Carl Christian von Weizsäcker investigated the problem (1962, 1971) assuming that the economy grows at a rate according to the so-called golden rule of accumulation . He comes to the conclusion that production prices can be represented as labor values. However, the production prices of an end product are not simply proportional to the sum of the labor values ​​of all products that are necessary for the manufacture of the end product. Rather, earlier labor values ​​are “paid interest” up to the point in time of the completion of the end product, whereby the rate of profit, which is equal to the rate of economic growth when the “golden rule” applies, serves as the interest rate.

Marxist responses to the "Sraffa" shock

However, since Sraffa's founding of modern Neoricardianism in 1960, it has been clear that Bortkiewicz's algorithm can ultimately be transformed into a system of equations in which labor values ​​only occur as redundant by-products. For the calculation of equilibrium prices, they do not have a formal priority status.
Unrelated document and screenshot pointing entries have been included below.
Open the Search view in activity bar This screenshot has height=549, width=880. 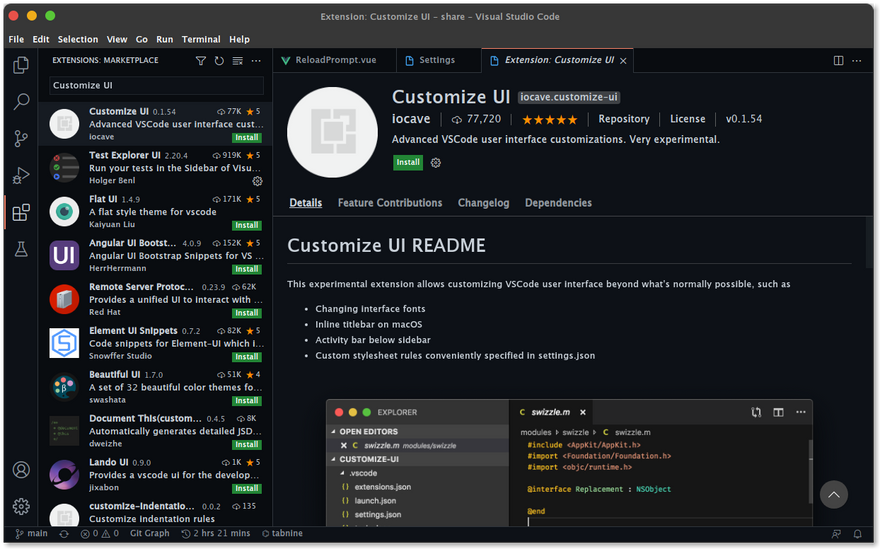click(x=20, y=102)
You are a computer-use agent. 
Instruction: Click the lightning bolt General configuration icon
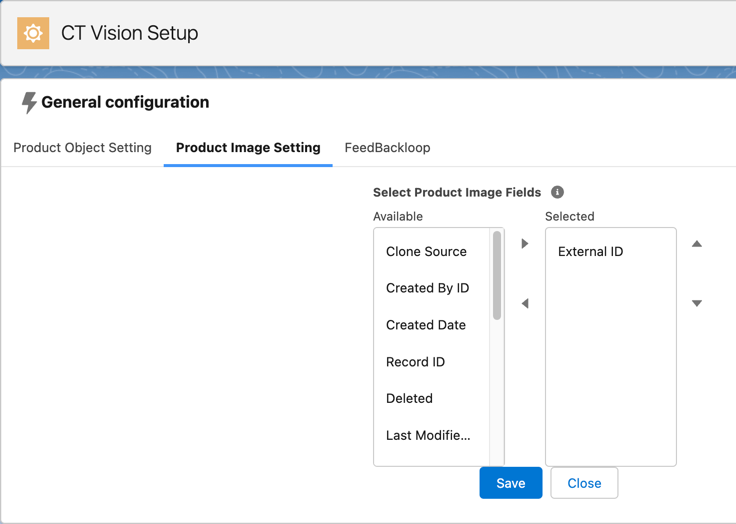[x=29, y=102]
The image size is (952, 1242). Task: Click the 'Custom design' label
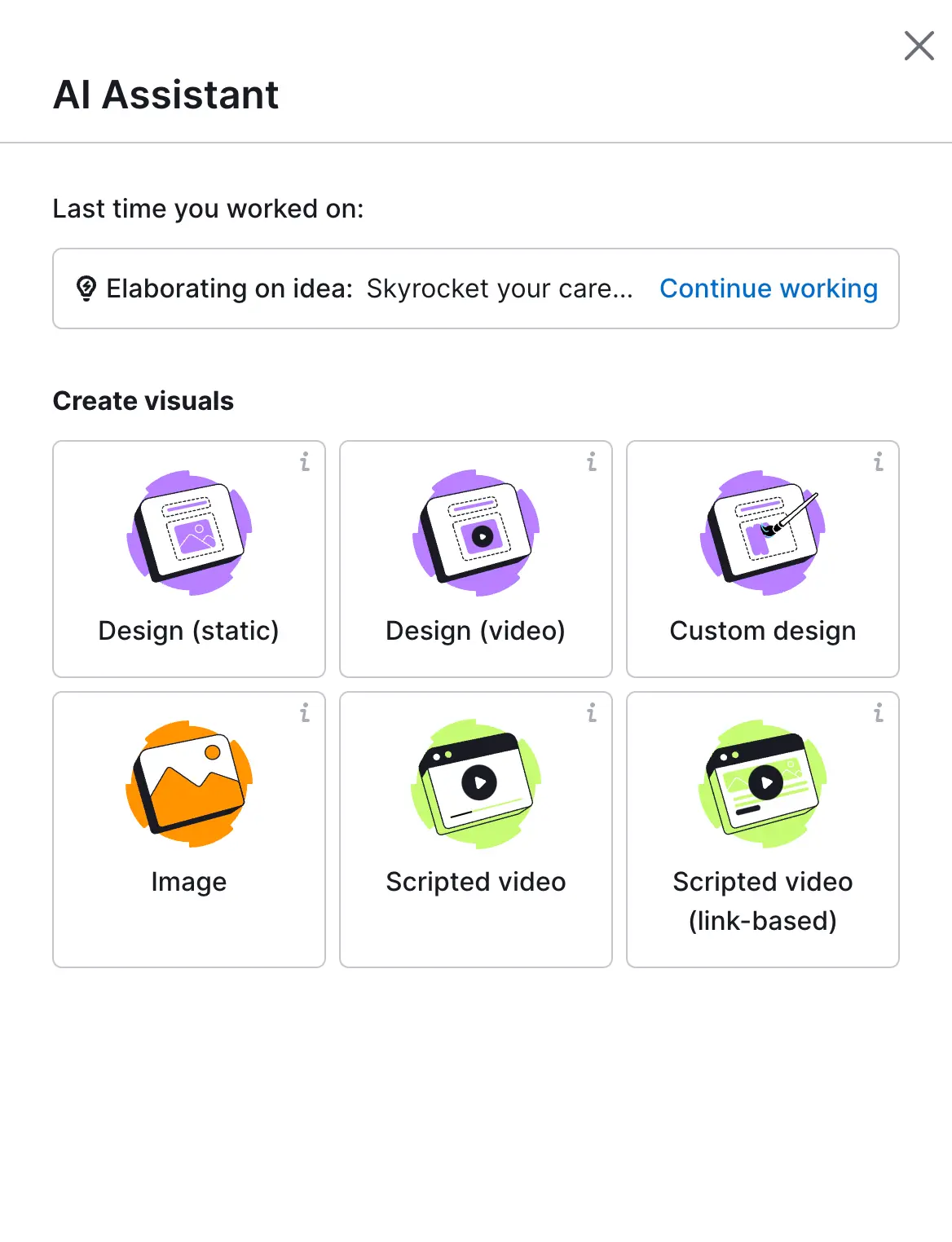763,631
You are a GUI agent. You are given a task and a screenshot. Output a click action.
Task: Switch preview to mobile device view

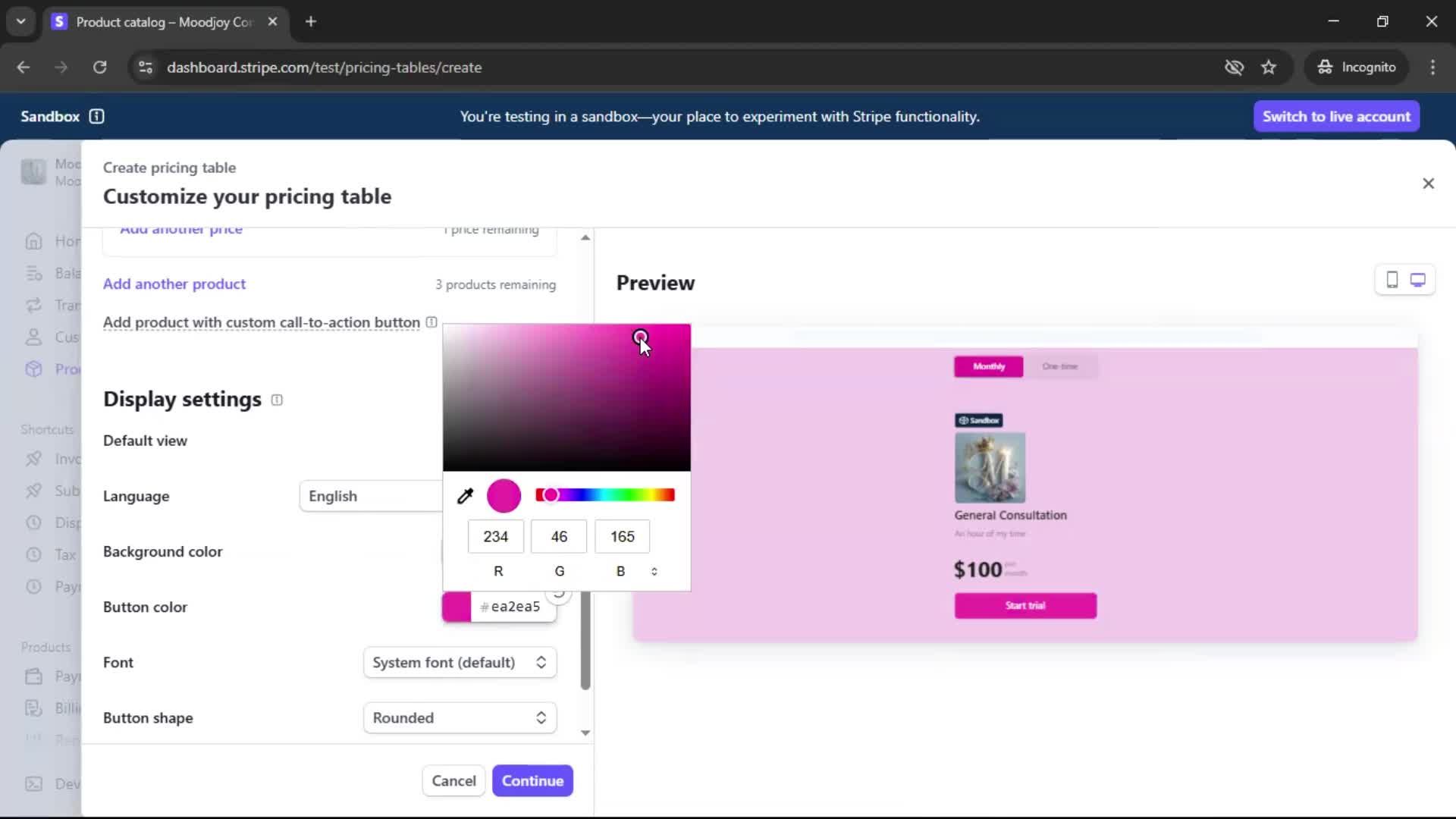click(1392, 280)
This "Sraffa shock" elicited various responses from the Marxist side:

  1. AWT was completely abandoned by (former) Marxists like Ian Steedman and instead the focus was placed on the theory of the physical surplus product and the class-based distribution of the surplus , which can be formulated without recourse to labor values . In 1978, Hans-Georg Sprotte was able to provide formal proof that even with full acceptance of the Sraffa algorithm, the AWT can be rehabilitated in the event of equilibrium growth, because in this case the surplus product is distributed so proportionally to all system components that its composition corresponds to the social Total product in miniature. The normalization of the surplus product to a “standard product” through the “ golden rule of accumulation ” solves the transformation problem, but means the abandonment of any crisis-theoretical application of the AWT. This growth-theoretical solution to the transformation problem was presented by Michio Morishima in 1973.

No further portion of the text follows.